(Beginning of Information shown)
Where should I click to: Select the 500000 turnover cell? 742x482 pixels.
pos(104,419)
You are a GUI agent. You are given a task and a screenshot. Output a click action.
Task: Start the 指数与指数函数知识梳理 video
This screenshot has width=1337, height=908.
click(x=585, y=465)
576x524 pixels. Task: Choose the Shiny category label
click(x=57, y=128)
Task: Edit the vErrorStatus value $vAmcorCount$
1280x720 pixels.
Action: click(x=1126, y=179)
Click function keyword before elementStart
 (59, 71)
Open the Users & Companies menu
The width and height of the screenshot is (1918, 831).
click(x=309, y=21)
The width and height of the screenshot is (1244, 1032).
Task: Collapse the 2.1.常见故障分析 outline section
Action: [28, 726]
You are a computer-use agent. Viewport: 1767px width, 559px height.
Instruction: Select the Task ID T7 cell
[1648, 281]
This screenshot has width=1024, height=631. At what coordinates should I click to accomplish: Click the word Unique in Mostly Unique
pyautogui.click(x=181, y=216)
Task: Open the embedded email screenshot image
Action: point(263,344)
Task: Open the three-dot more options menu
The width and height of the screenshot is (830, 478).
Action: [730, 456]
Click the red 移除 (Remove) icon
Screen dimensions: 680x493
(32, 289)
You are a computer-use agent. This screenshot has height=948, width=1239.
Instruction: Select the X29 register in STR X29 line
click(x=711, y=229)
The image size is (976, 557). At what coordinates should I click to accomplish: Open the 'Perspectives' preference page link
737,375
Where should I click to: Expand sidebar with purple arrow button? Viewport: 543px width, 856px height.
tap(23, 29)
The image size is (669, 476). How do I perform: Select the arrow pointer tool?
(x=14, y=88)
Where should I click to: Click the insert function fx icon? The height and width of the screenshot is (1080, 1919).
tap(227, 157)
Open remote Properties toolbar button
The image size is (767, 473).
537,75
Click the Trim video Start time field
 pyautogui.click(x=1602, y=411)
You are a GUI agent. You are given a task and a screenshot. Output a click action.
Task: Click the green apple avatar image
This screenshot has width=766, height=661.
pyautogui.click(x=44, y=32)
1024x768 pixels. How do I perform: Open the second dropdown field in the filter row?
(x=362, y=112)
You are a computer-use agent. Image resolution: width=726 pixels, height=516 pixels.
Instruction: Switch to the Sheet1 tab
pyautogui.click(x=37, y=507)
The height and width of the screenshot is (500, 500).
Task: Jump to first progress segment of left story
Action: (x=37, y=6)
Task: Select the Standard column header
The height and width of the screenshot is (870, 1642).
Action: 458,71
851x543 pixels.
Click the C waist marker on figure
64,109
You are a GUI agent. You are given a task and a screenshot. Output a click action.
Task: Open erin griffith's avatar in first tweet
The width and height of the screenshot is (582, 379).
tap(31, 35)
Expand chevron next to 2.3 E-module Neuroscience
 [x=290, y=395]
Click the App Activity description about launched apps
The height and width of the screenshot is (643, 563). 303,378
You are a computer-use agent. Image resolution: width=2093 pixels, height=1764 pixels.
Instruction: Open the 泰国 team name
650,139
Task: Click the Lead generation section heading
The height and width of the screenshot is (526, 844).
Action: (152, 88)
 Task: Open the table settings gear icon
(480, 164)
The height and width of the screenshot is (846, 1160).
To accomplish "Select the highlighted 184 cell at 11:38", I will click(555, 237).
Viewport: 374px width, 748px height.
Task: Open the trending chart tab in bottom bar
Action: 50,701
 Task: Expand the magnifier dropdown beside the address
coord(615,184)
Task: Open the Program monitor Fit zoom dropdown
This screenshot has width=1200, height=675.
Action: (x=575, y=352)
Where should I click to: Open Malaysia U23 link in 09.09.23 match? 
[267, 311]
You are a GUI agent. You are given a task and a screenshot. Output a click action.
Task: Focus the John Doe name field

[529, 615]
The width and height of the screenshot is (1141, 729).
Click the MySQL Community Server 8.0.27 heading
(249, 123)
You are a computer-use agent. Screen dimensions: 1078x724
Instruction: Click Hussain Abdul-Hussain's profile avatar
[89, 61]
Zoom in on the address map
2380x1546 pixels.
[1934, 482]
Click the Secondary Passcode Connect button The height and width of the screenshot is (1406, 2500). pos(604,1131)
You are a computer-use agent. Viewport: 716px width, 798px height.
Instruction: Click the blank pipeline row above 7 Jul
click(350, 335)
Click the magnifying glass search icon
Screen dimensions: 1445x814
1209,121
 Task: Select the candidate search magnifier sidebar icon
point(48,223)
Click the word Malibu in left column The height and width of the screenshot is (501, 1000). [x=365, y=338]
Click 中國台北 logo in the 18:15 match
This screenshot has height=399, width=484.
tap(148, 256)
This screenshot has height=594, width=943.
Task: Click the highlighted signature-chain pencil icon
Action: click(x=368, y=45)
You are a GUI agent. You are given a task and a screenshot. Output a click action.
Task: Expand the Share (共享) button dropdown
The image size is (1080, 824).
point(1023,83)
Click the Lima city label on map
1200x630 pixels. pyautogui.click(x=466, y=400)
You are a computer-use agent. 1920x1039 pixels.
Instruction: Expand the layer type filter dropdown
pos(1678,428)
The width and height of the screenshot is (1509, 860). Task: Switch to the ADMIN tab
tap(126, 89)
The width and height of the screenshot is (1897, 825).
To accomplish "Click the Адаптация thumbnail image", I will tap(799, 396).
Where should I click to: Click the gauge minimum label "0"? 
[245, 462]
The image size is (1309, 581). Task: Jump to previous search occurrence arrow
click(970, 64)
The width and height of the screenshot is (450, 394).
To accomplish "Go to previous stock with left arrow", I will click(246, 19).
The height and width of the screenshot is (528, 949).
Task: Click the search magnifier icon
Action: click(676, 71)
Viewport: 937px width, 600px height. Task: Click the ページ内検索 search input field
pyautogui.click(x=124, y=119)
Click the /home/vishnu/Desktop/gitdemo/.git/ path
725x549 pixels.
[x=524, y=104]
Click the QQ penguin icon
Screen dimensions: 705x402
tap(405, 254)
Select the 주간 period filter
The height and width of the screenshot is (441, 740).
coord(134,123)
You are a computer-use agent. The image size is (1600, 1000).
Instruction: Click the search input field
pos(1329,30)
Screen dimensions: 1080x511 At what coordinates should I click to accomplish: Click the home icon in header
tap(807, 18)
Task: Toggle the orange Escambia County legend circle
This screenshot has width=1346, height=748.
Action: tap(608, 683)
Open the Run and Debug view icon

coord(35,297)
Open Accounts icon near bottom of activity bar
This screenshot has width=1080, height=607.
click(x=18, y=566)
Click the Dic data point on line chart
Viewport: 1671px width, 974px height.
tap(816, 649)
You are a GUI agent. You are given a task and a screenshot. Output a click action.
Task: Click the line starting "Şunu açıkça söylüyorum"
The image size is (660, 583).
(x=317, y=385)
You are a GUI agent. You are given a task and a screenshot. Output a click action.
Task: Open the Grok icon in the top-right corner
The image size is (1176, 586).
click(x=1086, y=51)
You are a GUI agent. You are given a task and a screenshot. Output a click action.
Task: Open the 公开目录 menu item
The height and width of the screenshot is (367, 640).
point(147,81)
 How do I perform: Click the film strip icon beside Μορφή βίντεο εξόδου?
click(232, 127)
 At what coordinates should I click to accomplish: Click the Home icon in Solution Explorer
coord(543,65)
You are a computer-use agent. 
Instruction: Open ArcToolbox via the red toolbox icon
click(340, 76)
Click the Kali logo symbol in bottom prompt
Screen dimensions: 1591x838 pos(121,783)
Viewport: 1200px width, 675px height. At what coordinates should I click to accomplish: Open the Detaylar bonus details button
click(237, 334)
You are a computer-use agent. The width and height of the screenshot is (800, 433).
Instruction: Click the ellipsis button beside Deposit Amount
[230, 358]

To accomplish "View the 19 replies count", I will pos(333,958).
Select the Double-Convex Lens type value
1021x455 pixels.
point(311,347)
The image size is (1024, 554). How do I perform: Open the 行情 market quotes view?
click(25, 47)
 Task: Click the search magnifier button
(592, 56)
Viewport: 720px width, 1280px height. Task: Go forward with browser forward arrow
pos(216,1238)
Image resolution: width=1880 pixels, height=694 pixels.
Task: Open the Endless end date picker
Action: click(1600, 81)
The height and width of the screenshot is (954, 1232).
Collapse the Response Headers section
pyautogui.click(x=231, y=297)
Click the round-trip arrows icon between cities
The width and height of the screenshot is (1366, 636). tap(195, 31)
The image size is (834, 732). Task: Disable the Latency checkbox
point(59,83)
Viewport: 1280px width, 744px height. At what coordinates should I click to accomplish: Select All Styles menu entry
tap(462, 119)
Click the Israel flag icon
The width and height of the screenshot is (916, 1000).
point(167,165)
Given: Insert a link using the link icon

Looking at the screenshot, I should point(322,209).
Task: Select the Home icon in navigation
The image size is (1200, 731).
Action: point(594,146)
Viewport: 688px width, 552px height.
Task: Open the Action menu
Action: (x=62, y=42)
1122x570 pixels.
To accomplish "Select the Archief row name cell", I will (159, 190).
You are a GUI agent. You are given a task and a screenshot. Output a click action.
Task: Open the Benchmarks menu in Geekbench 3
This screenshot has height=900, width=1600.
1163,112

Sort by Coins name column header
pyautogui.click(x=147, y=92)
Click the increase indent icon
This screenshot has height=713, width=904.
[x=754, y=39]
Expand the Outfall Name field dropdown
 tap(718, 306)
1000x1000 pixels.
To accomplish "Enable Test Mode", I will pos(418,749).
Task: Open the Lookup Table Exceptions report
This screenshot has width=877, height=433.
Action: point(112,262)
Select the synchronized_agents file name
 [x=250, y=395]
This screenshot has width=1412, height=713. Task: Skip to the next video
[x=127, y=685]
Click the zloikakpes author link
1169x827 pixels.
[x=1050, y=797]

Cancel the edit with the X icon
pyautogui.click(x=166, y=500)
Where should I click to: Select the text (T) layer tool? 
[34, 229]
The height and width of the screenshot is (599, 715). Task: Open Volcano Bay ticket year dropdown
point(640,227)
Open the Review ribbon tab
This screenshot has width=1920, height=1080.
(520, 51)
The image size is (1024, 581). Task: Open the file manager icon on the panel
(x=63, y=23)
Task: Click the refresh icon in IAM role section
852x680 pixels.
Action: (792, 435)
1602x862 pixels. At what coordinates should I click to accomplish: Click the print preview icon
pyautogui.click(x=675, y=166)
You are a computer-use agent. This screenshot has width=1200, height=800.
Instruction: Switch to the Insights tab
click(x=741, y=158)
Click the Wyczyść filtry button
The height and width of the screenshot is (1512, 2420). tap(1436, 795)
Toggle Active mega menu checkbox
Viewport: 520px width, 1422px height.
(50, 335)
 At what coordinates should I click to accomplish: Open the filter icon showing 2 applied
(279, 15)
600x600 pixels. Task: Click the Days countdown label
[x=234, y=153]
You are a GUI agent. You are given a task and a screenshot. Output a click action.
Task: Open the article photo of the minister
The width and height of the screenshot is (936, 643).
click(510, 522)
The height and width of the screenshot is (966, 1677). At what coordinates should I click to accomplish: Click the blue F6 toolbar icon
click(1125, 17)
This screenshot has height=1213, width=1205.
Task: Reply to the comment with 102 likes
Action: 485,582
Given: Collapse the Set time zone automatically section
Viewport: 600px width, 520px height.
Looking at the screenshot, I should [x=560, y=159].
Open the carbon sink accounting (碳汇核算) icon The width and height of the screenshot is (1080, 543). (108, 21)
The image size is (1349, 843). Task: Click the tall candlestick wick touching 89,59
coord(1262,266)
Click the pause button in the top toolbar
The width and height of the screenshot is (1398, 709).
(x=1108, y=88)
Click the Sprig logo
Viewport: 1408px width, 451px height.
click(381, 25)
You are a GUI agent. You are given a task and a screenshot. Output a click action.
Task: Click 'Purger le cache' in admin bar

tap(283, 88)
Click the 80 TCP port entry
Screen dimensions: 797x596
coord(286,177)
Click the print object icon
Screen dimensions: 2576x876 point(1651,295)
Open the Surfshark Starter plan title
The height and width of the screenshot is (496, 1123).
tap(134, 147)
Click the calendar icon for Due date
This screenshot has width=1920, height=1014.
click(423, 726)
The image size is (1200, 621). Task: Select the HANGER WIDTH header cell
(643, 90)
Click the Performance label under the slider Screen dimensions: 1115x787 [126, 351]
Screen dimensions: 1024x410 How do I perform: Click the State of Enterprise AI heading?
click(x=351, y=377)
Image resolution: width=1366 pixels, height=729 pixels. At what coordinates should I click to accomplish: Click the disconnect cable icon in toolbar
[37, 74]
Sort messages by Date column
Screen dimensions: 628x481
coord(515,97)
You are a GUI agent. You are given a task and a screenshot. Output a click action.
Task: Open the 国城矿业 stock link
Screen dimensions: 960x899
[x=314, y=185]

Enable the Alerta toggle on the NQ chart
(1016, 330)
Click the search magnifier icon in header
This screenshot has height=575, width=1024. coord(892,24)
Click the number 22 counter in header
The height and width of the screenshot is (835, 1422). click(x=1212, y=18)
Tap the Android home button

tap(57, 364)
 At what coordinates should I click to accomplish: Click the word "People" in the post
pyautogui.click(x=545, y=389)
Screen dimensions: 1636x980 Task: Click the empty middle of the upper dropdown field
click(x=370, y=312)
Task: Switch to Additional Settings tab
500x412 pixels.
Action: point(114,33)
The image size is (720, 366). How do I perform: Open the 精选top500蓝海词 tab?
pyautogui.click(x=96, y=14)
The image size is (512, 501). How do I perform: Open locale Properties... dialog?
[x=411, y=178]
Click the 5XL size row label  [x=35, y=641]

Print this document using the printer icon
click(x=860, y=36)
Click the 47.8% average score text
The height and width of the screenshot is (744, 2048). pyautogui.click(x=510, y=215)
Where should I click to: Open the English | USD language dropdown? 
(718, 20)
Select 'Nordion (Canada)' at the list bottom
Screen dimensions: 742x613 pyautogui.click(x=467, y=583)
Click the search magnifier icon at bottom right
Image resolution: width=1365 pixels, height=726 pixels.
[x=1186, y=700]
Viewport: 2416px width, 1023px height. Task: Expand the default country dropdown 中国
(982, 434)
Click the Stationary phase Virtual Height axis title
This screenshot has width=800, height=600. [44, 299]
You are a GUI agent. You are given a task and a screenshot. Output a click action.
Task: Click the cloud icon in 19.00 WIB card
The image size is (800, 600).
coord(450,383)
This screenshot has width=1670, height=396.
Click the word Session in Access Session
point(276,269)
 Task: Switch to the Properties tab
(End of Information shown)
▸ Assignment
State how many lines of the entries contain the word "value". Nothing besides the number belongs in the reply.

▸ Response to this task
2